Extracted data entries
--- Start ---
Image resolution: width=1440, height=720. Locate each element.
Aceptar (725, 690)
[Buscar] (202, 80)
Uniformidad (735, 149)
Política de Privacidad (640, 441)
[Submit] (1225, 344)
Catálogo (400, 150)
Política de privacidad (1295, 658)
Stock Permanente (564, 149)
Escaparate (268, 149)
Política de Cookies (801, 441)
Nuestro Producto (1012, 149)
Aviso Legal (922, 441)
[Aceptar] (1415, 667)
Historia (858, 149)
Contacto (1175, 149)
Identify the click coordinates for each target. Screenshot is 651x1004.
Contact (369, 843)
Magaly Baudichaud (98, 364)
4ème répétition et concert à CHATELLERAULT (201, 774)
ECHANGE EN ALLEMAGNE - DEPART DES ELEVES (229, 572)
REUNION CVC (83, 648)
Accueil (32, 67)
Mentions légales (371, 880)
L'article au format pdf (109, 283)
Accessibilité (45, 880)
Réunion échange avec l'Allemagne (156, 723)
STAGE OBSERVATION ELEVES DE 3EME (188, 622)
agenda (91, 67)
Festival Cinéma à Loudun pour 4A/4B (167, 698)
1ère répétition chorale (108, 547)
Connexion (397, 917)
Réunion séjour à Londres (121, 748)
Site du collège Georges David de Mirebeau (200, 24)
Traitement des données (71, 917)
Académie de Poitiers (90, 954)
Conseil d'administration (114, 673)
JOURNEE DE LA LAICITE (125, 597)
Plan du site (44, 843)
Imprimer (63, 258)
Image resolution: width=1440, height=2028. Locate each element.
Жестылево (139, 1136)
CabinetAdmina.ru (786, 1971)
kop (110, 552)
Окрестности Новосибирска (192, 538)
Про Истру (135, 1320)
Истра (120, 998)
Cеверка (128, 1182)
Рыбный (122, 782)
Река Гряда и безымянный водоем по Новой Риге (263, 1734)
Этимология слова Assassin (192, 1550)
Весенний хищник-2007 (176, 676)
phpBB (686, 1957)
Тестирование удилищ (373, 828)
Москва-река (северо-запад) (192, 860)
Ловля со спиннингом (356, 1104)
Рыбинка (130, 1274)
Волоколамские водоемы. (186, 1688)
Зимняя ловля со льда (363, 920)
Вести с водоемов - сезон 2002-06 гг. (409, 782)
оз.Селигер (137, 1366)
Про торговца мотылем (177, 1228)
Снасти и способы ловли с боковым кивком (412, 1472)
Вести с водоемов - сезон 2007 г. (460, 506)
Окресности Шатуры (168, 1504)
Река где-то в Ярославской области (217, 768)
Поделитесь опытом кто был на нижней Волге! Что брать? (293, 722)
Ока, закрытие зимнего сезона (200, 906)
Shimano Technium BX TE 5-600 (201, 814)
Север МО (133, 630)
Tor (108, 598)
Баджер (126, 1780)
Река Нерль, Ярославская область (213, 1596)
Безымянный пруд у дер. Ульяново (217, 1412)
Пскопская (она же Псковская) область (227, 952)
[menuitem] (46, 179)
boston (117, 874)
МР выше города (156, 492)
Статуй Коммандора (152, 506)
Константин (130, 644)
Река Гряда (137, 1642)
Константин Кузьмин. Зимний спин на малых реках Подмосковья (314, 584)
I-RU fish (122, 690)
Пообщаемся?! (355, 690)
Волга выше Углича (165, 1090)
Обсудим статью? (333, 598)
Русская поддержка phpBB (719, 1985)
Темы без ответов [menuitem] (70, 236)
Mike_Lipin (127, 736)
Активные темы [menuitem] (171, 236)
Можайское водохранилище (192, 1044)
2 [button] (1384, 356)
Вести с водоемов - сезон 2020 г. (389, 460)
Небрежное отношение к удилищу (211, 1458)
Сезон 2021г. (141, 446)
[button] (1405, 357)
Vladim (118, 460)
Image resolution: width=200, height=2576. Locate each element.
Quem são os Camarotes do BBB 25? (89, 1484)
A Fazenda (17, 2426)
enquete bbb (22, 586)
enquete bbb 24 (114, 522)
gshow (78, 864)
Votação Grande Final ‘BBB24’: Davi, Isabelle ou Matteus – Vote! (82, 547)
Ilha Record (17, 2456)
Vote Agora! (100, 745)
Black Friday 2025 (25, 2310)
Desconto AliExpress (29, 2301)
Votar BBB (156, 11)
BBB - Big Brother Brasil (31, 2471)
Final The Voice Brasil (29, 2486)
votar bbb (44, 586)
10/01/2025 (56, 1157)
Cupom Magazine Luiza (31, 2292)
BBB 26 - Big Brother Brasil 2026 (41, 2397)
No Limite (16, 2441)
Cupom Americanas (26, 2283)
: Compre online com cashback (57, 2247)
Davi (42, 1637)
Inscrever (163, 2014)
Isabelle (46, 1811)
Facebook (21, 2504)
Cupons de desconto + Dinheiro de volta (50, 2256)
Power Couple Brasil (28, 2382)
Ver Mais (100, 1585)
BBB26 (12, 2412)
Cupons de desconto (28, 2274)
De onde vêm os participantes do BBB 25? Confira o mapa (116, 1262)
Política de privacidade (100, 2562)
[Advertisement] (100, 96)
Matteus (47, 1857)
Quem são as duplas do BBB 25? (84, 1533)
--- End ---
Switch "Escaparate" to "Tienda" everywhere it appears in the records above, and reproduce every line with nothing else changed.

Image resolution: width=1440, height=720. Locate each element.
Aceptar (725, 690)
[Buscar] (202, 80)
Uniformidad (735, 149)
Política de Privacidad (640, 441)
[Submit] (1225, 344)
Catálogo (400, 150)
Política de privacidad (1295, 658)
Stock Permanente (564, 149)
Tienda (268, 149)
Política de Cookies (801, 441)
Nuestro Producto (1012, 149)
Aviso Legal (922, 441)
[Aceptar] (1415, 667)
Historia (858, 149)
Contacto (1175, 149)
Identify the click coordinates for each target. Screenshot is 651x1004.
Contact (369, 843)
Magaly Baudichaud (98, 364)
4ème répétition et concert à CHATELLERAULT (201, 774)
ECHANGE EN ALLEMAGNE - DEPART DES ELEVES (229, 572)
REUNION CVC (83, 648)
Accueil (32, 67)
Mentions légales (371, 880)
L'article au format pdf (109, 283)
Accessibilité (45, 880)
Réunion échange avec l'Allemagne (156, 723)
STAGE OBSERVATION ELEVES DE 3EME (188, 622)
agenda (91, 67)
Festival Cinéma à Loudun pour 4A/4B (167, 698)
1ère répétition chorale (108, 547)
Connexion (397, 917)
Réunion séjour à Londres (121, 748)
Site du collège Georges David de Mirebeau (200, 24)
Traitement des données (71, 917)
Académie de Poitiers (90, 954)
Conseil d'administration (114, 673)
JOURNEE DE LA LAICITE (125, 597)
Plan du site (44, 843)
Imprimer (63, 258)
Image resolution: width=1440, height=2028. Locate each element.
Жестылево (139, 1136)
CabinetAdmina.ru (786, 1971)
kop (110, 552)
Окрестности Новосибирска (192, 538)
Про Истру (135, 1320)
Истра (120, 998)
Cеверка (128, 1182)
Рыбный (122, 782)
Река Гряда и безымянный водоем по Новой Риге (263, 1734)
Этимология слова Assassin (192, 1550)
Весенний хищник-2007 (176, 676)
phpBB (686, 1957)
Тестирование удилищ (373, 828)
Москва-река (северо-запад) (192, 860)
Ловля со спиннингом (356, 1104)
Рыбинка (130, 1274)
Волоколамские водоемы. (186, 1688)
Зимняя ловля со льда (363, 920)
Вести с водоемов - сезон 2002-06 гг. (409, 782)
оз.Селигер (137, 1366)
Про торговца мотылем (177, 1228)
Снасти и способы ловли с боковым кивком (412, 1472)
Вести с водоемов - сезон 2007 г. (460, 506)
Окресности Шатуры (168, 1504)
Река где-то в Ярославской области (217, 768)
Поделитесь опытом кто был на нижней Волге! Что брать? (293, 722)
Ока, закрытие зимнего сезона (200, 906)
Shimano Technium BX TE 5-600 (201, 814)
Север МО (133, 630)
Tor (108, 598)
Баджер (126, 1780)
Река Нерль, Ярославская область (213, 1596)
Безымянный пруд у дер. Ульяново (217, 1412)
Пскопская (она же Псковская) область (227, 952)
[menuitem] (46, 179)
boston (117, 874)
МР выше города (156, 492)
Статуй Коммандора (152, 506)
Константин (130, 644)
Река Гряда (137, 1642)
Константин Кузьмин. Зимний спин на малых реках Подмосковья (314, 584)
I-RU fish (122, 690)
Пообщаемся?! (355, 690)
Волга выше Углича (165, 1090)
Обсудим статью? (333, 598)
Русская поддержка phpBB (719, 1985)
Темы без ответов [menuitem] (70, 236)
Mike_Lipin (127, 736)
Активные темы [menuitem] (171, 236)
Можайское водохранилище (192, 1044)
2 [button] (1384, 356)
Вести с водоемов - сезон 2020 г. (389, 460)
Небрежное отношение к удилищу (211, 1458)
Сезон 2021г. (141, 446)
[button] (1405, 357)
Vladim (118, 460)
Image resolution: width=200, height=2576. Locate each element.
Quem são os Camarotes do BBB 25? (89, 1484)
A Fazenda (17, 2426)
enquete bbb (22, 586)
enquete bbb 24 (114, 522)
gshow (78, 864)
Votação Grande Final ‘BBB24’: Davi, Isabelle ou Matteus – Vote! (82, 547)
Ilha Record (17, 2456)
Vote Agora! (100, 745)
Black Friday 2025 (25, 2310)
Desconto AliExpress (29, 2301)
Votar BBB (156, 11)
BBB - Big Brother Brasil (31, 2471)
Final The Voice Brasil (29, 2486)
votar bbb (44, 586)
10/01/2025 (56, 1157)
Cupom Magazine Luiza (31, 2292)
BBB 26 - Big Brother Brasil 2026 (41, 2397)
No Limite (16, 2441)
Cupom Americanas (26, 2283)
: Compre online com cashback (57, 2247)
Davi (42, 1637)
Inscrever (163, 2014)
Isabelle (46, 1811)
Facebook (21, 2504)
Cupons de desconto + Dinheiro de volta (50, 2256)
Power Couple Brasil (28, 2382)
Ver Mais (100, 1585)
BBB26 (12, 2412)
Cupons de desconto (28, 2274)
De onde vêm os participantes do BBB 25? Confira o mapa (116, 1262)
Política de privacidade (100, 2562)
[Advertisement] (100, 96)
Matteus (47, 1857)
Quem são as duplas do BBB 25? (84, 1533)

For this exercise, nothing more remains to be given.